▸ **待完成任务**
请重写清单中从包含“Tap the POSTROUTING chain box under NAT table”的那一行开始、到包含“703). (x=762, y=553)”的那一行结束的各行，首尾两行都包括在内，请求也照原文写出。只调整答案中的坐标值，每个数都加5。
********************
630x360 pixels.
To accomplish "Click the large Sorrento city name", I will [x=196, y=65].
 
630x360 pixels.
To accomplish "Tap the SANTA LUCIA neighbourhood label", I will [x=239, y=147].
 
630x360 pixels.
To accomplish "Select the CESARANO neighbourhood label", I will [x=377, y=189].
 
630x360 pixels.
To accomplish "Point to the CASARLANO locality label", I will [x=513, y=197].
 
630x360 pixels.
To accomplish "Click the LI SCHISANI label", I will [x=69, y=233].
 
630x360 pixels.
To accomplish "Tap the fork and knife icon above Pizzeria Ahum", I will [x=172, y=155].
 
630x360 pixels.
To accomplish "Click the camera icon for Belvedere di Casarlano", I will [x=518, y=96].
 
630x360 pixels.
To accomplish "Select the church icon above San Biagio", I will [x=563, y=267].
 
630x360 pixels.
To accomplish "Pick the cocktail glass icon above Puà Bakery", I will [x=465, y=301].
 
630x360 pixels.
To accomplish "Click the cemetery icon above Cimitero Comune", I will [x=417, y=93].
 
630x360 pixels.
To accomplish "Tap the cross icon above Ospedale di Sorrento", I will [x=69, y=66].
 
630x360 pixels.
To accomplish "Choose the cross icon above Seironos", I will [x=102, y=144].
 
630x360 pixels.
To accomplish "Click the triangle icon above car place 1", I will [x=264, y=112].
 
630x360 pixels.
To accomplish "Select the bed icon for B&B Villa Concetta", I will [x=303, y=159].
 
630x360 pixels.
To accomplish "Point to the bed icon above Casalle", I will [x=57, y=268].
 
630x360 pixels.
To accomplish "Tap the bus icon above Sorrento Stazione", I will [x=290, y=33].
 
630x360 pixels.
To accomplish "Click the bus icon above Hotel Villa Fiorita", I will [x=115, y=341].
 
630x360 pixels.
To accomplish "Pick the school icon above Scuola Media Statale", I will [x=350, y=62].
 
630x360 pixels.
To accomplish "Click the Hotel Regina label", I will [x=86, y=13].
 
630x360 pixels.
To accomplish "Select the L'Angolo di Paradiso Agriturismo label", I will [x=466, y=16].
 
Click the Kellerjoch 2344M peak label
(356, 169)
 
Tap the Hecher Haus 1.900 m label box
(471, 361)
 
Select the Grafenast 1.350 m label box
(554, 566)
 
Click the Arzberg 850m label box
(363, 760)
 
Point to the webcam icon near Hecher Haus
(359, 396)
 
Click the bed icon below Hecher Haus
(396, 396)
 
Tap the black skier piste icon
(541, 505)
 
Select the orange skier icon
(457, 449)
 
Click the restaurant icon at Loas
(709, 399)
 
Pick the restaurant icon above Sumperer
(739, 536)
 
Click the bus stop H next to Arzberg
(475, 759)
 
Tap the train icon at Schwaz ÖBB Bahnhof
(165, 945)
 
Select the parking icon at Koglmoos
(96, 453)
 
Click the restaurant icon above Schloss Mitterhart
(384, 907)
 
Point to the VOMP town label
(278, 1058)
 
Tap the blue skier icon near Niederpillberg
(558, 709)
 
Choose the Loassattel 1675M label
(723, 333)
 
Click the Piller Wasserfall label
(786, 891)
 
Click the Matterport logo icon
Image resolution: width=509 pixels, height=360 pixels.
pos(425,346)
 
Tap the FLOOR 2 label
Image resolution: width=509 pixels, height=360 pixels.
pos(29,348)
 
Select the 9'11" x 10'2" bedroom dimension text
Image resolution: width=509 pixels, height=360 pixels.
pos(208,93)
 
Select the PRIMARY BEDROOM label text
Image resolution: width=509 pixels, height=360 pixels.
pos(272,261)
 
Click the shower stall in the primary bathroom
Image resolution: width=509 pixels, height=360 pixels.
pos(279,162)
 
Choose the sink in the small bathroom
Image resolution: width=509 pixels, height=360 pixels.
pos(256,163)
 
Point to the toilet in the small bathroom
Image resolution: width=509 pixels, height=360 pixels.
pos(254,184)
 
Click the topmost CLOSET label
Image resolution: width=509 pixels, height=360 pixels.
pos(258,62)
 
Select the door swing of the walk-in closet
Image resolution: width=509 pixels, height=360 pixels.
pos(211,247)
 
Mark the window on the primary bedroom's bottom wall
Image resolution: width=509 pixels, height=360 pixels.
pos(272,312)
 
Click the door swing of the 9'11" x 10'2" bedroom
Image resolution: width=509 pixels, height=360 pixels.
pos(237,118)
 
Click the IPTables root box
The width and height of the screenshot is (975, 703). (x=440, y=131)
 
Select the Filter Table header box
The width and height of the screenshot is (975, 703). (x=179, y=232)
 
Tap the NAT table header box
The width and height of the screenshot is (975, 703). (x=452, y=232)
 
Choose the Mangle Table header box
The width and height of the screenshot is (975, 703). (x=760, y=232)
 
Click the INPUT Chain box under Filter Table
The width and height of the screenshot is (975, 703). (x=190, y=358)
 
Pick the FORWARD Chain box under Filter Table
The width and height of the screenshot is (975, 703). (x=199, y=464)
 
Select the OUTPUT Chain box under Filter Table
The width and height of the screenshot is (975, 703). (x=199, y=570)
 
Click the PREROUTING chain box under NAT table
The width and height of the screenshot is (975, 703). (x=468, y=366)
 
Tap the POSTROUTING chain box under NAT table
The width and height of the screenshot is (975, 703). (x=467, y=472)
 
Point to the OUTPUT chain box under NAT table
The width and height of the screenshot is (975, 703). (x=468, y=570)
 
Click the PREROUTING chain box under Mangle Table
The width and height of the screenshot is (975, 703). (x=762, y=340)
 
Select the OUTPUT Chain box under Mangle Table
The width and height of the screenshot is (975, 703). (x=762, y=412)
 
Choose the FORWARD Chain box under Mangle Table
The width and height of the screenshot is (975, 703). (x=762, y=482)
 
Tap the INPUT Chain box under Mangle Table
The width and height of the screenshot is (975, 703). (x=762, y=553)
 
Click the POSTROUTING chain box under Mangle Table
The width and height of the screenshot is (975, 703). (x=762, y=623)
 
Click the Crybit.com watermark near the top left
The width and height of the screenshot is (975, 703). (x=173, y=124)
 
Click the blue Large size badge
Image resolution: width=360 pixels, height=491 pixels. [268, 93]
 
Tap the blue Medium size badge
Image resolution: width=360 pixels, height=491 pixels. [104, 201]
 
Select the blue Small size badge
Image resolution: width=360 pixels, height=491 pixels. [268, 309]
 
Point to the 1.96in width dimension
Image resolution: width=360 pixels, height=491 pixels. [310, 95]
********************
▸ **本题解答**
Tap the POSTROUTING chain box under NAT table
The width and height of the screenshot is (975, 703). (x=472, y=477)
 
Point to the OUTPUT chain box under NAT table
The width and height of the screenshot is (975, 703). (x=473, y=575)
 
Click the PREROUTING chain box under Mangle Table
The width and height of the screenshot is (975, 703). (x=767, y=345)
 
Select the OUTPUT Chain box under Mangle Table
The width and height of the screenshot is (975, 703). (x=767, y=417)
 
Choose the FORWARD Chain box under Mangle Table
The width and height of the screenshot is (975, 703). (x=767, y=487)
 
Tap the INPUT Chain box under Mangle Table
The width and height of the screenshot is (975, 703). (x=767, y=558)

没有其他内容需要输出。